■ WORK TASK
Among the entries that follow, some lines contain the word "confidentialité". Show all of them.

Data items
= Beginning of Section =

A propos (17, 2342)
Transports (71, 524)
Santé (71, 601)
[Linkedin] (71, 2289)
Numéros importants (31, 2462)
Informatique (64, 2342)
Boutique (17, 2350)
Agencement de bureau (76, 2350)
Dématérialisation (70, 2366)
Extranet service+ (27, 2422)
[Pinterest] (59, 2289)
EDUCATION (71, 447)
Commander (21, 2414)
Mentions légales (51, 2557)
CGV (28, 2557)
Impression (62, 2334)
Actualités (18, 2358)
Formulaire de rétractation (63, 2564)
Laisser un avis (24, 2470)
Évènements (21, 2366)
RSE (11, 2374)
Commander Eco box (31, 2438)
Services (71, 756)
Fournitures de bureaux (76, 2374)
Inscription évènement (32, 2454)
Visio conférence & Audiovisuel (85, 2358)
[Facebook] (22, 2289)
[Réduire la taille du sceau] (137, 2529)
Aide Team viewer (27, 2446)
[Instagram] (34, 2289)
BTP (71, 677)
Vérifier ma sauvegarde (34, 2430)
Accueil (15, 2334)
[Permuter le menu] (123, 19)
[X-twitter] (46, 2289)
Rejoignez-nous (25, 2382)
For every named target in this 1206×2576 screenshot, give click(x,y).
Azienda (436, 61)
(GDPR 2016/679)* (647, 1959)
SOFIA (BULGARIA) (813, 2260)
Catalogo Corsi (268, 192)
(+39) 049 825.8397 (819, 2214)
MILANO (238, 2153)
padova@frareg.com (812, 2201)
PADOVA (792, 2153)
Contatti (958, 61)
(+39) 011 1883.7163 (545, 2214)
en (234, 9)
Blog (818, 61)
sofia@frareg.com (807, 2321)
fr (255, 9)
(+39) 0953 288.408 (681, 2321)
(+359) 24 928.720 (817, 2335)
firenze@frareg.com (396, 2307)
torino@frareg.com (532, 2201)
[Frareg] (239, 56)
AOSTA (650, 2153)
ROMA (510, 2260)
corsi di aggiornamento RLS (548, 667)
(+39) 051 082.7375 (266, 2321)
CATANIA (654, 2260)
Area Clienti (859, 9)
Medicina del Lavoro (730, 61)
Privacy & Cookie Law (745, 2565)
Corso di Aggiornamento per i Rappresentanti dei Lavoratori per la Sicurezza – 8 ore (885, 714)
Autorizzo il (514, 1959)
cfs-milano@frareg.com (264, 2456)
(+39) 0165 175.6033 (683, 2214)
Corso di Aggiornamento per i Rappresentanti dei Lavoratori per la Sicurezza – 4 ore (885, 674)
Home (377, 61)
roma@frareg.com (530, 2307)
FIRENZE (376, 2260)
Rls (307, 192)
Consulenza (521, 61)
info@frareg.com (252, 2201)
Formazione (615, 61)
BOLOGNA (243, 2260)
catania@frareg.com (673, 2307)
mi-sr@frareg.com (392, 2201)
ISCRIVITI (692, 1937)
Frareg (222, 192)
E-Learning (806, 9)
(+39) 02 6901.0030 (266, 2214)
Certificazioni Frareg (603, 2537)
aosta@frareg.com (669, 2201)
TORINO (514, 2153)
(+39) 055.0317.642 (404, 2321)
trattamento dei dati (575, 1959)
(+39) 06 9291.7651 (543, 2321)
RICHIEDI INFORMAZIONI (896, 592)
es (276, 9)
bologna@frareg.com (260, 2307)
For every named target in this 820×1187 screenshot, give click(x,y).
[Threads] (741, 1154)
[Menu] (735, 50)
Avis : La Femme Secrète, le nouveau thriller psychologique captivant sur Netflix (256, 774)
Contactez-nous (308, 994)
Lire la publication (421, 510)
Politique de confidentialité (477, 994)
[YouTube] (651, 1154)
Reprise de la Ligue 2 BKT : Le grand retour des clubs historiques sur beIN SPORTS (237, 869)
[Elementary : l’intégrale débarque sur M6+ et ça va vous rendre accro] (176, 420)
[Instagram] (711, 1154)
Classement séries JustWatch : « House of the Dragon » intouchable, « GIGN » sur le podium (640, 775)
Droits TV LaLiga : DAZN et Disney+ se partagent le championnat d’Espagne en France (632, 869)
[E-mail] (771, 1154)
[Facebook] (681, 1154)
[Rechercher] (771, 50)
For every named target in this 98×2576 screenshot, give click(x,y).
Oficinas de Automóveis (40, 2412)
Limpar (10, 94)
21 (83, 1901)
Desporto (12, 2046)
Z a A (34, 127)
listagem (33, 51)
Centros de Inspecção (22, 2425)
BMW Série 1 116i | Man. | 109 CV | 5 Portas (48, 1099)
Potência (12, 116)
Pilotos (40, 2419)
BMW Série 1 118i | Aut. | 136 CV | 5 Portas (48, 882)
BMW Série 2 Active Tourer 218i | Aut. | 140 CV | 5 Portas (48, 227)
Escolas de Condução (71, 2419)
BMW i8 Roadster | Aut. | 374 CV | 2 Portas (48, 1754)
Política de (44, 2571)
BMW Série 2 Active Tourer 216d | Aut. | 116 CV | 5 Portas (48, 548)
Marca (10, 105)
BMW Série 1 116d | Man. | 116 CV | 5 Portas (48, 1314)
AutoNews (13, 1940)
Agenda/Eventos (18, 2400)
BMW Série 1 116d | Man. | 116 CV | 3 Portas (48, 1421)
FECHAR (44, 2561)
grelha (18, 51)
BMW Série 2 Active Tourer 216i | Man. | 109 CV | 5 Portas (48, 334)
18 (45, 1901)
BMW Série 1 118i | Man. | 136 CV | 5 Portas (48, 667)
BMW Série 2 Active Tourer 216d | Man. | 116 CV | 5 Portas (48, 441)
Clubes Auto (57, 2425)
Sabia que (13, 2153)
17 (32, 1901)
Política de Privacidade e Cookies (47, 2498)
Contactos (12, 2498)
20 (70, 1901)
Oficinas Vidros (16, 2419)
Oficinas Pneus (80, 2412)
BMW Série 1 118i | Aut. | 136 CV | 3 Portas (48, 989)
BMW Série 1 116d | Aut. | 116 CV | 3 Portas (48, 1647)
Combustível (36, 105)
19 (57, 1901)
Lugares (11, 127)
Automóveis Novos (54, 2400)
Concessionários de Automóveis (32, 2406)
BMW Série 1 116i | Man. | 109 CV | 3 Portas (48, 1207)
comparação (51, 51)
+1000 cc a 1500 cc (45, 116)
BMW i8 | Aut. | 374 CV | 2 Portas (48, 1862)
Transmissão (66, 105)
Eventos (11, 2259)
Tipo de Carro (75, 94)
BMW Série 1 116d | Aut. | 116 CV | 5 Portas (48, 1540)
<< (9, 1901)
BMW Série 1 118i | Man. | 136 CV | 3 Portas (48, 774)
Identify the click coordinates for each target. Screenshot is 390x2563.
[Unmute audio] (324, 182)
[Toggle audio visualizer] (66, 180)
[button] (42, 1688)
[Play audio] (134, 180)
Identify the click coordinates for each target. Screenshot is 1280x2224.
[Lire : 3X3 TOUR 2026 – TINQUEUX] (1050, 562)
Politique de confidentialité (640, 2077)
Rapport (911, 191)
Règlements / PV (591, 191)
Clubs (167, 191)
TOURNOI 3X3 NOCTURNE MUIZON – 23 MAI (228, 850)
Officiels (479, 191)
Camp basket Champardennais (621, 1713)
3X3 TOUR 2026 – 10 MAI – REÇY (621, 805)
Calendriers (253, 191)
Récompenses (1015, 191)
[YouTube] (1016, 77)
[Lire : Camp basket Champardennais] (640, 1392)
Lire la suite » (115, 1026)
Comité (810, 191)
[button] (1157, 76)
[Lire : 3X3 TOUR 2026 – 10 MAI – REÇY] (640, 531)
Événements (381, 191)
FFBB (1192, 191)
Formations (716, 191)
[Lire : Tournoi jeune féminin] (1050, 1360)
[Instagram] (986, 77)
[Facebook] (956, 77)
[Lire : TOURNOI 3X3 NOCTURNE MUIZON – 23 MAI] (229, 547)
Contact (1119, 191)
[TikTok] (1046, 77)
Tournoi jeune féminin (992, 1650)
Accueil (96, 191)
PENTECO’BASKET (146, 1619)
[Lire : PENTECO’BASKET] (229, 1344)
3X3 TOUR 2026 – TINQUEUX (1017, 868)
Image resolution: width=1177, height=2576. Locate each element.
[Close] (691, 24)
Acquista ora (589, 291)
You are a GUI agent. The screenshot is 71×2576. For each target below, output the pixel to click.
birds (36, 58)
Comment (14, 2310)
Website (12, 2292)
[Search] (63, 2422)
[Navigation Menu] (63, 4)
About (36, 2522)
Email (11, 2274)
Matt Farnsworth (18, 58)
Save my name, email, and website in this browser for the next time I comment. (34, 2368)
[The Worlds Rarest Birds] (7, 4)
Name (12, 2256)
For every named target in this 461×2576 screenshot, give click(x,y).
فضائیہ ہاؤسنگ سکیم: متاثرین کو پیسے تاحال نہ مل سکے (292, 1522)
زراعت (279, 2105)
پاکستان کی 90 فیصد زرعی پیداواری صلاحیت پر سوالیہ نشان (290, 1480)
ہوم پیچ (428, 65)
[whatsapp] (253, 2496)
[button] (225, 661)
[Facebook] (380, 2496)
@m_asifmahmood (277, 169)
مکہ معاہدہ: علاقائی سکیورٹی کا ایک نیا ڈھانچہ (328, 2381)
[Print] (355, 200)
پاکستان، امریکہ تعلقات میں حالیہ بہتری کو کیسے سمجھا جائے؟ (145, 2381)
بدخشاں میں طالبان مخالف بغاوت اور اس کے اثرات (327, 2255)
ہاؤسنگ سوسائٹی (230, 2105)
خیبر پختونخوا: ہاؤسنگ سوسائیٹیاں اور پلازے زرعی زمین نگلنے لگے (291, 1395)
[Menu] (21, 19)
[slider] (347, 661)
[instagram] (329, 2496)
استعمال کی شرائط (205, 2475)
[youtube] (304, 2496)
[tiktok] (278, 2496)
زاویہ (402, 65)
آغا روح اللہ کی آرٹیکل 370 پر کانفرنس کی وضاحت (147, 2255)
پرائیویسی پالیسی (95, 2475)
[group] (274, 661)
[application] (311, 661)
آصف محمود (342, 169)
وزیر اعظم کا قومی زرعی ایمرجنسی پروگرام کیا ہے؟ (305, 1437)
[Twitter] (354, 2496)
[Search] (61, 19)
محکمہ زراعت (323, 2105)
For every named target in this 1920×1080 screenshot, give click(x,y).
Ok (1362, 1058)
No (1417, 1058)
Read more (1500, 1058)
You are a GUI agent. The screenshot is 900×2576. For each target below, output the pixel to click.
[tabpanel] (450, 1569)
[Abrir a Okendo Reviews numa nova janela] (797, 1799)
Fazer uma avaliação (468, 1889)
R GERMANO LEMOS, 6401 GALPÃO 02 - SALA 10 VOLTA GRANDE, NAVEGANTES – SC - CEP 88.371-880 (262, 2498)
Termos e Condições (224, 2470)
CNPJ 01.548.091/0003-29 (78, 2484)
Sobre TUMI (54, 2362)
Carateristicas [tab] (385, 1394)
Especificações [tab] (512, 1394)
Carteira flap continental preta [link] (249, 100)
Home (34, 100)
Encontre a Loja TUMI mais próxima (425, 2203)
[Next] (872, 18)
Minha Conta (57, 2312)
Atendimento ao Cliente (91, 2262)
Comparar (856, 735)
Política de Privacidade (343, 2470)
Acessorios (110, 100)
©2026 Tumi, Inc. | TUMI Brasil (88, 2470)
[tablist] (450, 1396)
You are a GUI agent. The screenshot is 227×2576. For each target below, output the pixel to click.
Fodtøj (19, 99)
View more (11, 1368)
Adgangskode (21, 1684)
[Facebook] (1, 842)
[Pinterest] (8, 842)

= End of Section =

■ RESPONSE FOR THIS EXERCISE
Politique de confidentialité (477, 994)
Politique de confidentialité (640, 2077)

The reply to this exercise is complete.